The Early Short Fiction of Edith Wharton — Part 2
“Oh, there is one, of course, but you’ll never know it.”
The assertion, laughingly flung out six months earlier in a bright June garden, came back to Mary Boyne with a sharp perception of its latent significance as she stood, in the December dusk, waiting for the lamps to be brought into the library.

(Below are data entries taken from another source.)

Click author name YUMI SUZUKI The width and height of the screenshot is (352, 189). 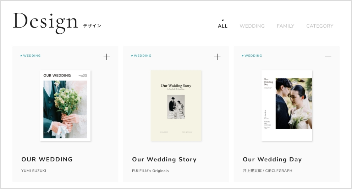click(34, 171)
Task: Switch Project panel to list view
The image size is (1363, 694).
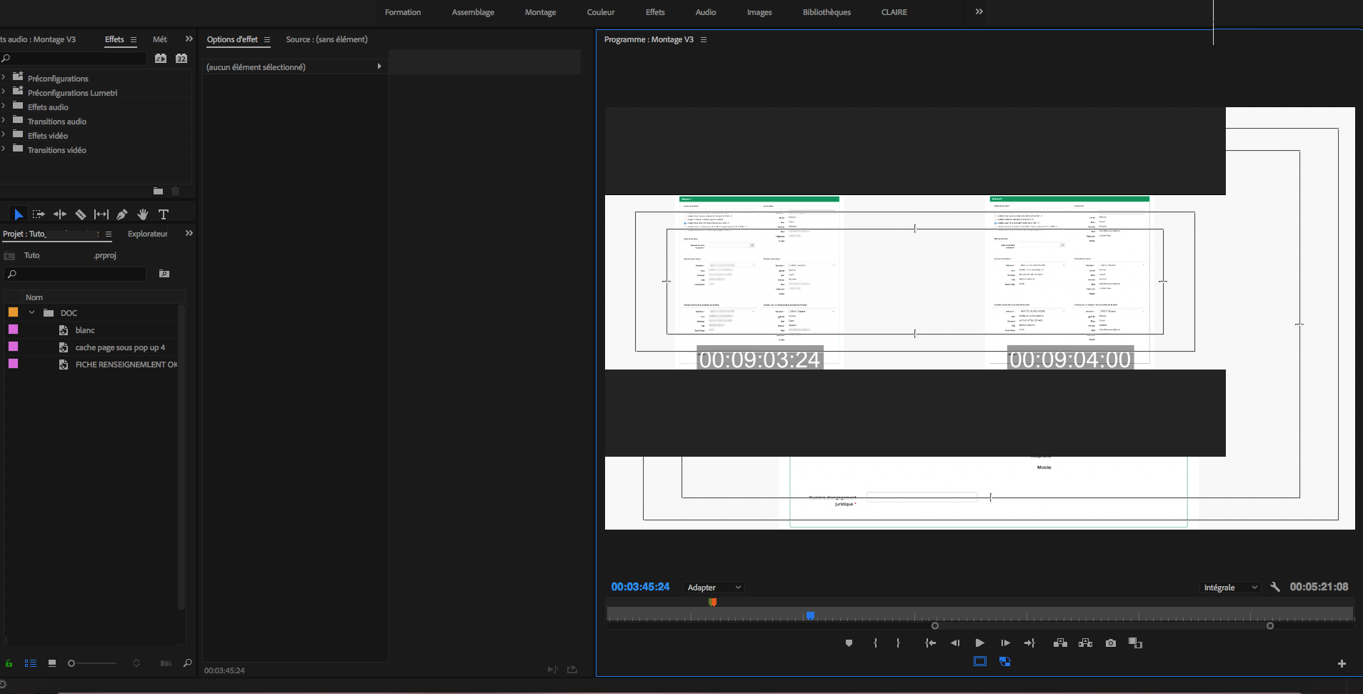Action: coord(31,663)
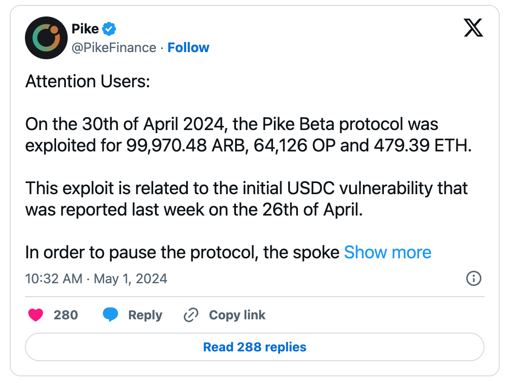Open Read 288 replies
513x383 pixels.
point(254,347)

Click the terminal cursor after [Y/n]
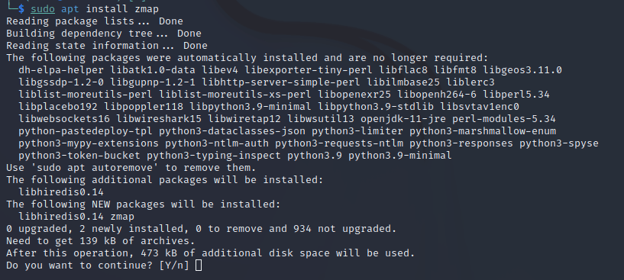coord(199,266)
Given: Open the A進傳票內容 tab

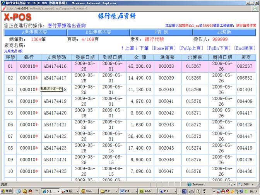Looking at the screenshot, I should (x=34, y=33).
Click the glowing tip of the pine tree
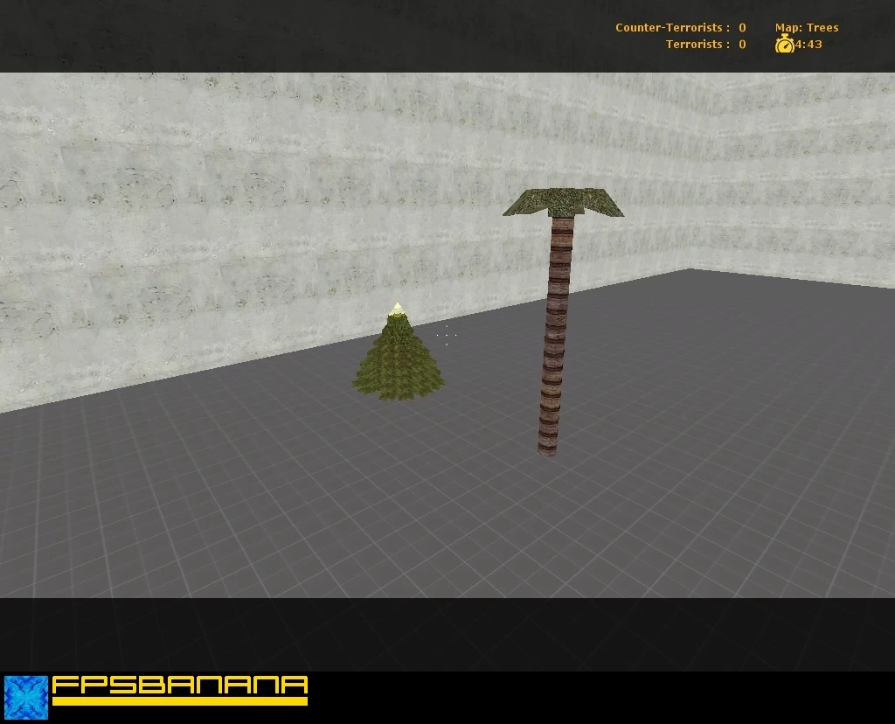Viewport: 895px width, 724px height. [x=398, y=309]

The words had been spoken by their friend Alida Stair, as they sat at tea on her lawn at Pangbourne, in reference to the very house of which the library in question was the central, the pivotal “feature.” Mary Boyne and her husband, in quest of a country place in one of the southern or southwestern counties, had, on their arrival in England, carried their problem straight to Alida Stair, who had successfully solved it in her own case; but it was not until they had rejected, almost capriciously, several practical and judicious suggestions that she threw it out: “Well, there’s Lyng, in Dorsetshire. It belongs to Hugo’s cousins, and you can get it for a song.”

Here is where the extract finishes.